**Set task A:**
Rewrite the paragraph of the forum thread below that begins "YOU get:" as a short bulleted list, keeping its main facts.

**Given text:**
# Need Bubble Watcher for FREE Chunky Love trip tomorrow!



## Clay-Doh

Goin Divin tomorrow, and got a good feeling. My trigger finger is twitchin, wich tells me fish will die. We're goin spearfishin, and need someone to come along and stay on the boat while were under.

YOU get: Free boat trip in ther beautiful Gulf of Mexico. Free fresh grilled fish lunch on the boat, and a free 6 pack of beer. And the pleasure of watching the biggest bunch of knuckleheads make complete jack asses of themselves, with possible injuries, loss of limb, or loss of life. It's always an adventure.

Must have a fishing license, or get one. (You can fish, but sorry, no keeping an AJ, but it's a free trip..what did you expect?)









If you have been thinking of getting into diving, and would like to see what it's like on a dive trip, great oppurtunity.


Did I mention fresh grilled fish and beer on the boat???


PM me. Would prefer someone I know or have chatted with on threads on here instead of a complete stranger.


----------



## Realtor

what time are you headin out , and return time approx.?


----------



## Clay-Doh

Meetin at the boat at 7am.

Gettin back hopefully in time for free oysters at Gilligans tommorow evening!

Doing 3 dives, prob be in around 4pm


----------



## lingfisher1

If I could get off work I would go with you Clay but they won't give me the day off. Probably for the best cause that 6-pack would hold me very long.:singing:


----------



## Tuna Man

Wish I could come down and help out Clay.


----------



## BananaTom

*I found someone that needs to go!!!*


----------



## Clay-Doh

Spot filled!!


----------



## The Maintenance Shoppe

Is that the fabled mudfish I have heard so much about???


----------



## markhsaltz

I can't go THIS time but let me know about the next trip. Chances are I'll be available since i woof for myself. Oh yea, I do dive but I'll don't mind babysitting if I can hop in and shoot some pics during your surface intervals. You can shoot my limit of fish and drink my beer. Howz about that for an offer?


----------

**Set task B:**
State how many lines in the records below contain the string "category".

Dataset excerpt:
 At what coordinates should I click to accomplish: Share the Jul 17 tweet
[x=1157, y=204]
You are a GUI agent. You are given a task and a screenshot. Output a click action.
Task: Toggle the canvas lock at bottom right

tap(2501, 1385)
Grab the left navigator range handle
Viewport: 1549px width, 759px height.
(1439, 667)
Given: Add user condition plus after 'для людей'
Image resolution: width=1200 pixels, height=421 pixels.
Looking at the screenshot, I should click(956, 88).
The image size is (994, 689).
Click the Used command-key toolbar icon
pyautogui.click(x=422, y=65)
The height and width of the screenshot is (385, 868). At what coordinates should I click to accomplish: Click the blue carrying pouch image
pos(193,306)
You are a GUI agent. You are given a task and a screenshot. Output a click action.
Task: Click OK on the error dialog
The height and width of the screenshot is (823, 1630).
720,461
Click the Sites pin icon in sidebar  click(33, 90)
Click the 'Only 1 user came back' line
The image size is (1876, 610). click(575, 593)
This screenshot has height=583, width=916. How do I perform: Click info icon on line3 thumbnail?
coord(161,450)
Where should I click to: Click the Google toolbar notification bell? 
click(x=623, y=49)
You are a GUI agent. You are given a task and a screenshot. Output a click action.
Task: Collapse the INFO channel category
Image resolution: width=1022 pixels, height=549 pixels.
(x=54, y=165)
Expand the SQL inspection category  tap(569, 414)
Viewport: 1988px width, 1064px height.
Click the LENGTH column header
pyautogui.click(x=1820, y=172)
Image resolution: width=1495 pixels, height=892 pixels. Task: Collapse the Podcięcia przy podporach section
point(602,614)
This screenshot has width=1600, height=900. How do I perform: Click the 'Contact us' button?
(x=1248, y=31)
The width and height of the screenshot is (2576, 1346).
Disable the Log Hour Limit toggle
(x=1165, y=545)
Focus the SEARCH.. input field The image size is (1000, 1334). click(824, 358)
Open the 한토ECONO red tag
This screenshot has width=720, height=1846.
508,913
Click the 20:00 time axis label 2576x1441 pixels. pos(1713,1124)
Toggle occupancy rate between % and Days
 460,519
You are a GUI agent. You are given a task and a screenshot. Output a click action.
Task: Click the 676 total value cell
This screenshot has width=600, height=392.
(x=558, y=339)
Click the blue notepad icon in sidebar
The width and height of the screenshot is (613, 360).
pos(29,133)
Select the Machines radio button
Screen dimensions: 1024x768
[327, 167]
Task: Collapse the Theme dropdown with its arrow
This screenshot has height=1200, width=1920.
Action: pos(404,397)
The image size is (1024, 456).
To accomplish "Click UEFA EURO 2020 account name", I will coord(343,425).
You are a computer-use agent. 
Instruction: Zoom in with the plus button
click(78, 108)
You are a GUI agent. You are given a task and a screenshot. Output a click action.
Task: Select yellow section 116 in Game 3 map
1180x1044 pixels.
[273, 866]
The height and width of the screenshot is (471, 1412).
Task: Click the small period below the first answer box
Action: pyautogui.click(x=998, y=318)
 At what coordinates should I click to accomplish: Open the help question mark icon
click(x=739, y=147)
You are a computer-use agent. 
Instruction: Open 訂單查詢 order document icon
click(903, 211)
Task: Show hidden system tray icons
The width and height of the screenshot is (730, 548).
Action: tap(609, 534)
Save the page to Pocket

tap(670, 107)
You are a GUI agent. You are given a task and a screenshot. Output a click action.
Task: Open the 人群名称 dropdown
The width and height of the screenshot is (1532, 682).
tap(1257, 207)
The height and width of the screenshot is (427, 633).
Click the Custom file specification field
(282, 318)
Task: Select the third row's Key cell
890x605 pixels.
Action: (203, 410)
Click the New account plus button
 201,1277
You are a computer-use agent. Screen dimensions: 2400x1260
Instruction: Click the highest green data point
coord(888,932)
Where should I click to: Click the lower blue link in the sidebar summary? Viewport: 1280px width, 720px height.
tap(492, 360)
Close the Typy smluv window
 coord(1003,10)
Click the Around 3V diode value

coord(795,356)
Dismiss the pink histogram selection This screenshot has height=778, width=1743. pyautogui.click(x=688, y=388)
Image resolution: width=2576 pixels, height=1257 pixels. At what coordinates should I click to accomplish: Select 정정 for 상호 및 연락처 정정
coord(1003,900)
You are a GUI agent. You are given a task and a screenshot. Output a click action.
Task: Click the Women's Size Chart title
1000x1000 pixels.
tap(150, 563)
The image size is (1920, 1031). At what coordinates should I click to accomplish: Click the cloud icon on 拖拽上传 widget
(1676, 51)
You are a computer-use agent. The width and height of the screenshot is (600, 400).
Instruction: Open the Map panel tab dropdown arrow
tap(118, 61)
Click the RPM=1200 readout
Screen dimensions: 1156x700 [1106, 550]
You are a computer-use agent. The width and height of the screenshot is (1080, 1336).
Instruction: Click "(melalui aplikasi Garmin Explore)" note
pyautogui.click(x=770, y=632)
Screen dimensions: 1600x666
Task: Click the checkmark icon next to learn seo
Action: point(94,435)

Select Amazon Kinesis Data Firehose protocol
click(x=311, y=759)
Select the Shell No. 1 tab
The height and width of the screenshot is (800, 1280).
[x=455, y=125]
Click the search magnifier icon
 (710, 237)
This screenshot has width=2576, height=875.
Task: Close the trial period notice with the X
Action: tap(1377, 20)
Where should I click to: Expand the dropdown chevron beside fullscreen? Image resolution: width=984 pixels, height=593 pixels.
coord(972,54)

**Right answer A:**
- A free boat trip in the Gulf of Mexico
- A free lunch of freshly grilled fish on the boat
- A free six-pack of beer
- The chance to watch the group make fools of themselves, with possible injuries, loss of limb, or loss of life

**Right answer B:**
2